→ Objective:
Render the lines below as a JSON list of strings, with one string for each line and no blank lines.
[Start of Raw data]
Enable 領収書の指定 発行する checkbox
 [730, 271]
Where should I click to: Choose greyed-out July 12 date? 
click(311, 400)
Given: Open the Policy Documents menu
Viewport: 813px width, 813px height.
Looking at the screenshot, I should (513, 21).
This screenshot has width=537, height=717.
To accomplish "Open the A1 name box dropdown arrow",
[End of Raw data]
→ Response to this task:
[
  "Enable 領収書の指定 発行する checkbox",
  " [730, 271]",
  "Where should I click to: Choose greyed-out July 12 date? ",
  "click(311, 400)",
  "Given: Open the Policy Documents menu",
  "Viewport: 813px width, 813px height.",
  "Looking at the screenshot, I should (513, 21).",
  "This screenshot has width=537, height=717.",
  "To accomplish \"Open the A1 name box dropdown arrow\","
]